Starting with an Example

To fully demonstrate the power of ChromaQuant, let’s define an example scenario we can work through as we explore each module within the package.[1]

Imagine we are a company that performs routine analyses of the components in various perfumes. We are often provided samples with dozens or hundreds of individual components which we need to identify and quantify for our customers. To perform these analyses, we have access to the following:

• A single GC-MS with which we can effectively separate all components. In addition to the MS detector, our instrument has an flame ionization detector (FID).

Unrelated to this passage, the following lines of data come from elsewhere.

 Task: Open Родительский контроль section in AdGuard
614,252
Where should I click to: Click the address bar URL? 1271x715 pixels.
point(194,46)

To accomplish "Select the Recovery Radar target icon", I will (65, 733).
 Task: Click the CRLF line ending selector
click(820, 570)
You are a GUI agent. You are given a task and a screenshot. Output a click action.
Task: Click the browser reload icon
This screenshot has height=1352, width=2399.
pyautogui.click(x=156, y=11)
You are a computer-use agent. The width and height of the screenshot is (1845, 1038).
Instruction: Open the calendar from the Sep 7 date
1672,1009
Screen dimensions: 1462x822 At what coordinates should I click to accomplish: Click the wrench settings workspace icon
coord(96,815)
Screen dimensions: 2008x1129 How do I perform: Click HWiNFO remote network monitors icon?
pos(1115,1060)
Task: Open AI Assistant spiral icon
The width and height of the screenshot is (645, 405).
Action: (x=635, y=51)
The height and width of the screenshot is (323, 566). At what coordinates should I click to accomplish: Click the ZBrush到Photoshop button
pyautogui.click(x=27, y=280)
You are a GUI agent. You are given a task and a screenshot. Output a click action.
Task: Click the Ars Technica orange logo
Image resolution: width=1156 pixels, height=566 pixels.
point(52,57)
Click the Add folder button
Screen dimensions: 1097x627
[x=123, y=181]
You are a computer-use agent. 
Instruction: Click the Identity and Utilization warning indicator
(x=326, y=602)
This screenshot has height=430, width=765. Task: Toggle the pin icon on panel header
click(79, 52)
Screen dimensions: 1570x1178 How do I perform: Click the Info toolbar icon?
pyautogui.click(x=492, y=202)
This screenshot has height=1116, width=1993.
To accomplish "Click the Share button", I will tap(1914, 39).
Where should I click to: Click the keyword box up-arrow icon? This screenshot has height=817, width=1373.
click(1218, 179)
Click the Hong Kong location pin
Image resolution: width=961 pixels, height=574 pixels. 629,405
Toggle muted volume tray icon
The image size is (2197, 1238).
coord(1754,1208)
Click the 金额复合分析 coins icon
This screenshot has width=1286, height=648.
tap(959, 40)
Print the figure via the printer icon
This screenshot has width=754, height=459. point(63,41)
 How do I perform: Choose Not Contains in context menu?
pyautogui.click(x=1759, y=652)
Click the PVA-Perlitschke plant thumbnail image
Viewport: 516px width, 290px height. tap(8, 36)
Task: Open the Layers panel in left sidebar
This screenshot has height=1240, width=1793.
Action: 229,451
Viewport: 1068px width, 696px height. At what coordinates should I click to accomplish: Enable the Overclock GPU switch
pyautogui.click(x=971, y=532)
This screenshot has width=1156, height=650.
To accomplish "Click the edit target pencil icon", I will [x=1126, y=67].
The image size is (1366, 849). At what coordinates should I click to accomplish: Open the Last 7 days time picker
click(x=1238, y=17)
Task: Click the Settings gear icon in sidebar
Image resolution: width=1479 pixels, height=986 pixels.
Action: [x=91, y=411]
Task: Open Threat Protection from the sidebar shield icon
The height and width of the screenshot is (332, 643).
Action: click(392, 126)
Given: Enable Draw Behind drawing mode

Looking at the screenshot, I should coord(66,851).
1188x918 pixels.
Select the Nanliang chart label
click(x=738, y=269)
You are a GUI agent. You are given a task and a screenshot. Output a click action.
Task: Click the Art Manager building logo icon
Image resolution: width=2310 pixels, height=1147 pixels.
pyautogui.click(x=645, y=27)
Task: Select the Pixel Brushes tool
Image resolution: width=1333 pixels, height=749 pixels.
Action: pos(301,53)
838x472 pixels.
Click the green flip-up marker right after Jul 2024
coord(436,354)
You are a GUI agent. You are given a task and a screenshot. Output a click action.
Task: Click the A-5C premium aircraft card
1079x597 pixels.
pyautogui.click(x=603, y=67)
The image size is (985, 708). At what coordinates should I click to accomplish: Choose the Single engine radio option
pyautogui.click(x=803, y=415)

• A commercial software that can compare mass spectra against a coupled mass spectral library, returning top matches by retention time.

• Another commercial software that identifies and integrates peaks within collected FID chromatograms.

In order to analyze any given sample to our customers’ satisfaction, we need to perform the following steps:

1. Extract the table of integration values from the FID analysis and the table of top compound matches from the MS analysis, each ordered by retention time.

2. Match the FID and MS data by retention time.

3. Apply the external standard approach to quantify the integration values using previously collected response factors.

4. Report the results in a customer-friendly way.

With this scenario in mind, let’s take a closer look at how we can use the Data module to organize our data.

[1]

The example in subsequent sections is based on an article by Verzera et al.[2] Data presented, such as retention times and integration values, are approximated based on the chromatograms and tables presented in the article. The components identified in the sample of bergamot oil are taken from the list of components.

[2]

Verzera, A.; Lamonica, G.; Mondello, L.; Trozzi, A.; Dugo, G. The Composition of Bergamot Oil. Perfumer and Flavorist 1996, 21, 19–42.